What you have to do:
Restate every entry verbatim; drop the pictures.

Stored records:
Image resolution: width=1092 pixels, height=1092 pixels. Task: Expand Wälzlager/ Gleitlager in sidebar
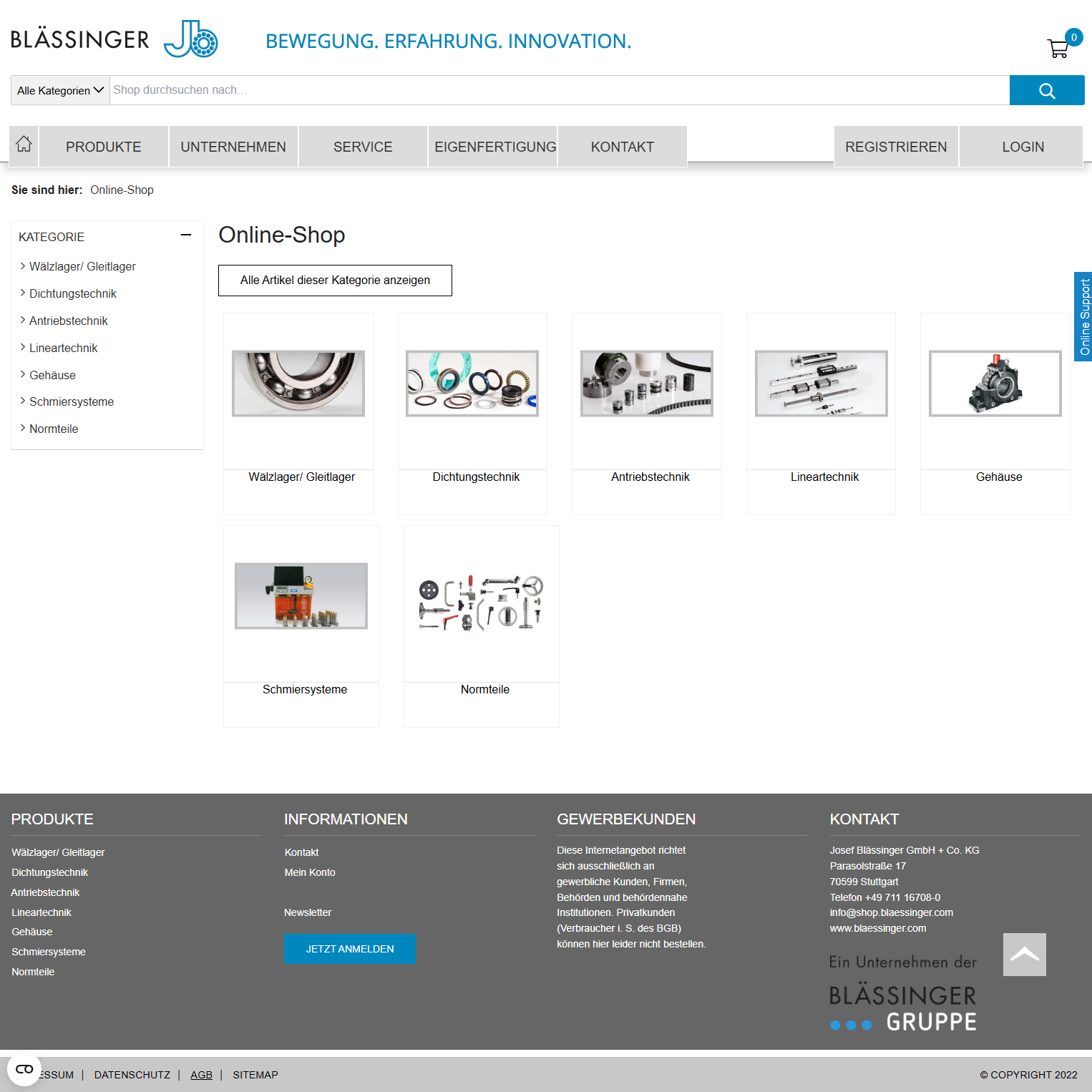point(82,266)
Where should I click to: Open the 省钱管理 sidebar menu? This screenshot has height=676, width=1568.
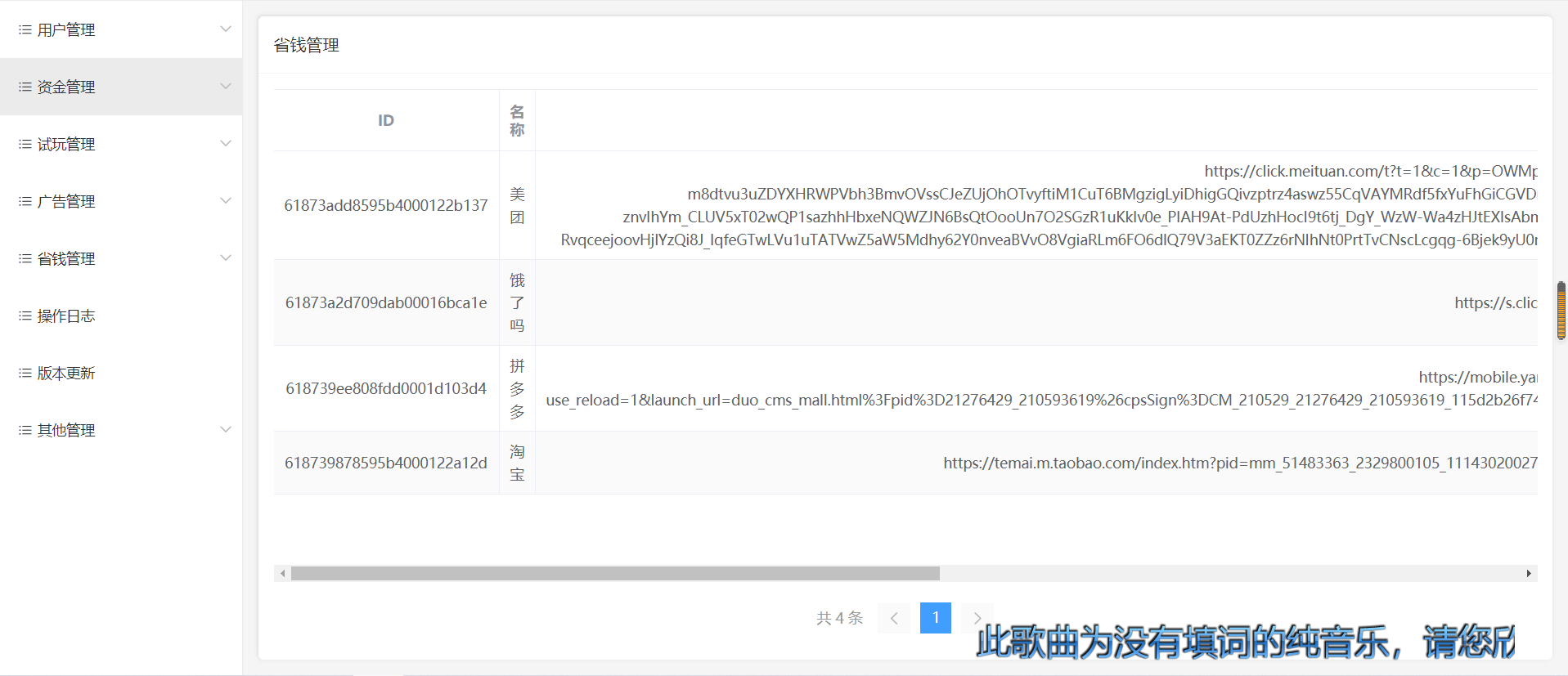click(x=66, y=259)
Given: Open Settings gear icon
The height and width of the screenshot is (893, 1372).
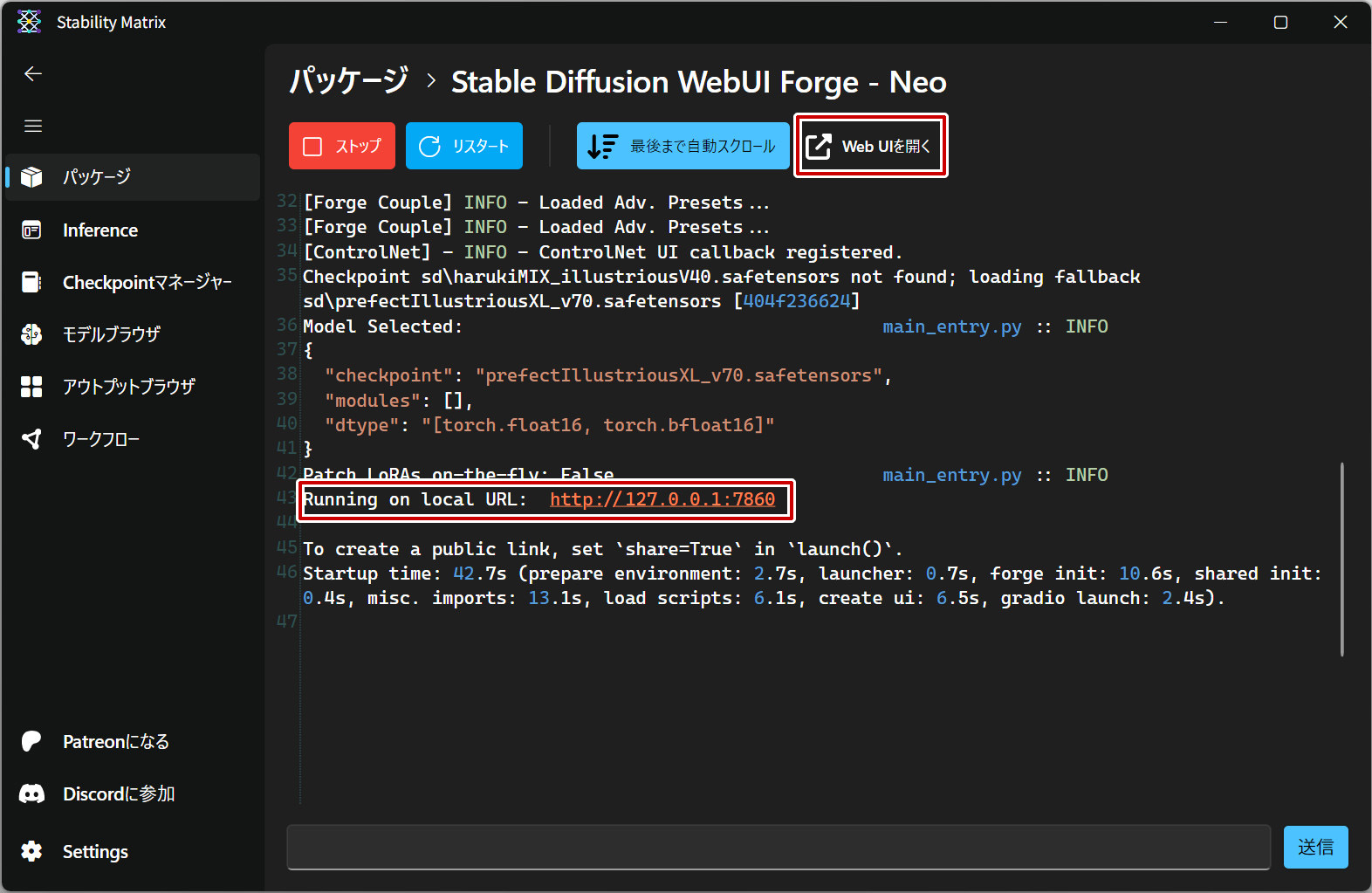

Exercise output:
Image resolution: width=1092 pixels, height=1092 pixels. Task: Expand Wälzlager/ Gleitlager in sidebar
point(82,266)
Where should I click to: Open the 省钱管理 sidebar menu? This screenshot has height=676, width=1568.
click(x=66, y=259)
Given: Open Settings gear icon
The height and width of the screenshot is (893, 1372).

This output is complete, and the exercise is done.